For patients in New York, the idea that a doctor may fail to diagnose a serious disease like cancer is deeply disturbing. The potential for misdiagnosis escalates when the disorder in question is rare, such as appendix cancer. While colorectal cancer is a relatively common form of cancer, the growth of a cancerous tumor in the appendix is a much less frequent occurrence.
Appendix cancer can be a serious concern especially because many patients experience few early symptoms and they can carry similarities to other digestive concerns. For example, diarrhea, bloating and constipation can be signs of appendix cancer.

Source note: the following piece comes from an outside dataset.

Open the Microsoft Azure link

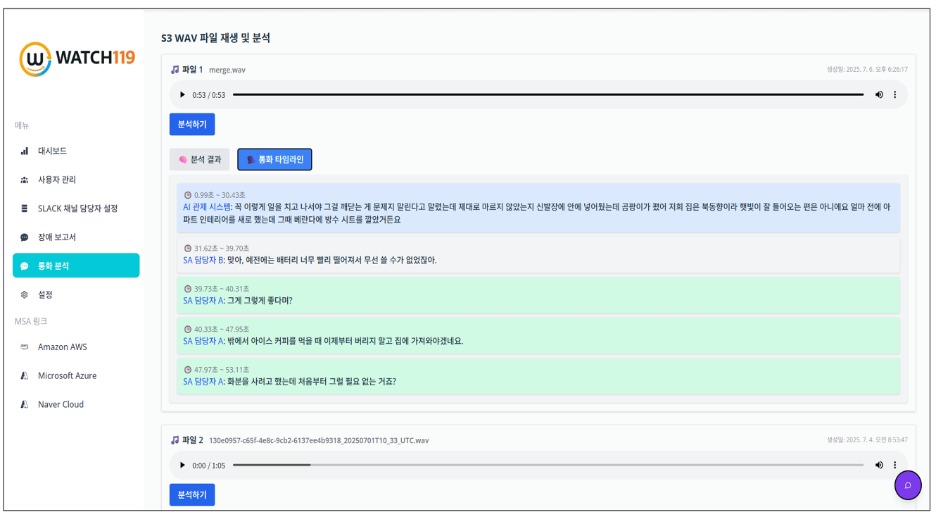[67, 376]
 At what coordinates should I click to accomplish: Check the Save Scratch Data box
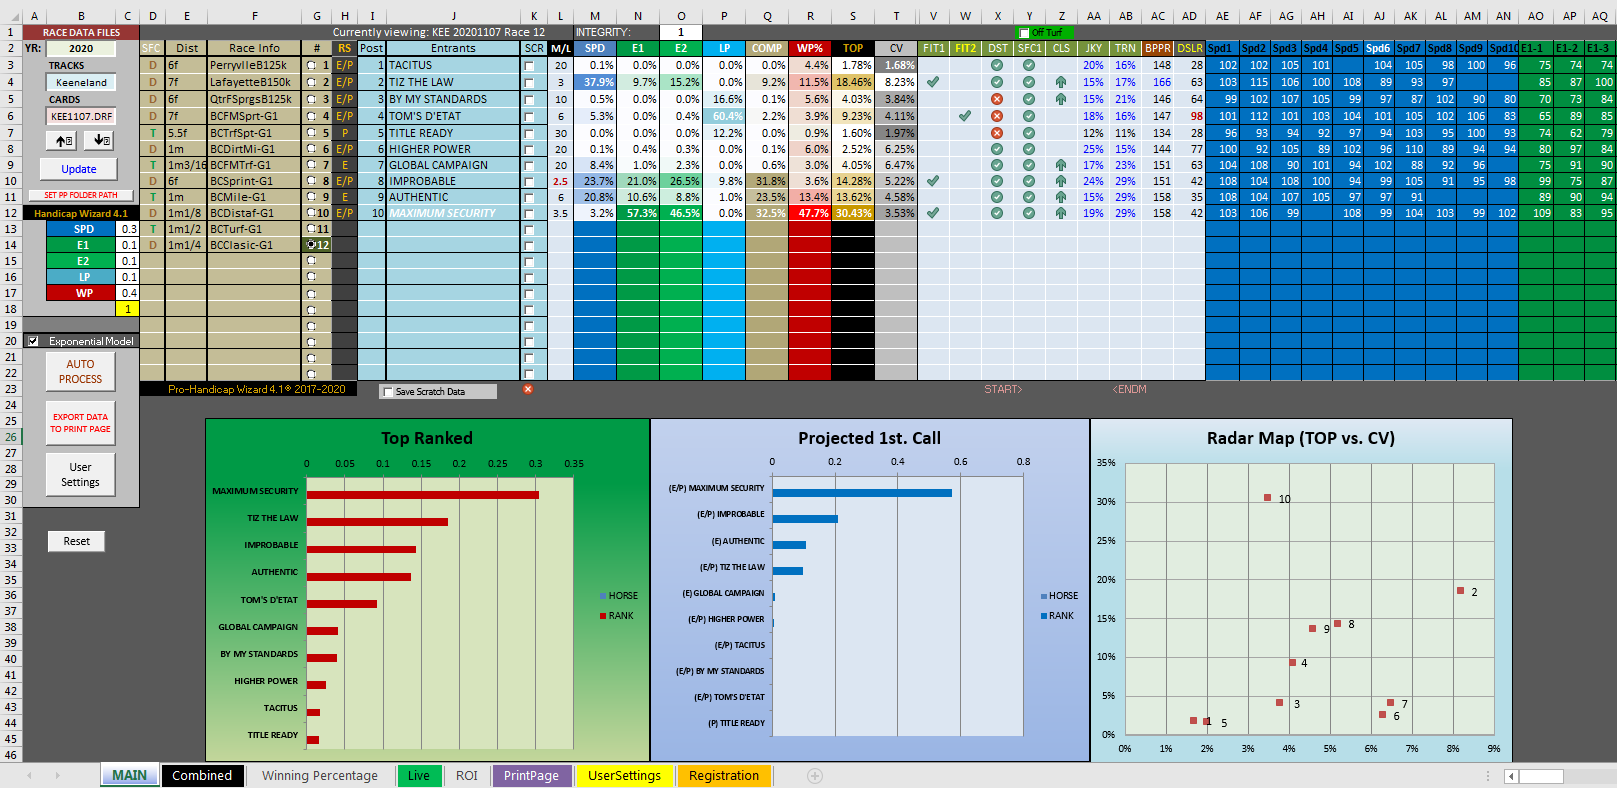point(388,392)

This type of cancer spreads easily and can be deadly. There is no clear purpose of the human appendix; without the appendix, people’s digestive systems function naturally. Because the appendix itself has no significant purpose, the cancer can be difficult to diagnose because it does not interfere in the early stages with any essential bodily function. In the early days of the disease, cancer can block the appendix and cause appendicitis; sometimes, this can lead to the cancer being removed before it has spread. In later stages, when it has spread, it can be difficult to treat.
The most common treatment for appendix cancer is the removal of the tumor, generally by removing the appendix and part of the colon. Chemotherapy is also used to eradicate cancer from the body. Early detection and treatment is critical to achieving a successful outcome for appendix cancer sufferers.
The consequences of a failure to diagnose cancer can be deadly. In some cases, a doctor or hospital had all of the information they need, yet still failed to diagnose the cancer. Patients who have been misdiagnosed and have suffered a worsening medical condition as a result may choose to consult with a medical malpractice lawyer on steps that can be taken to seek compensation for damages.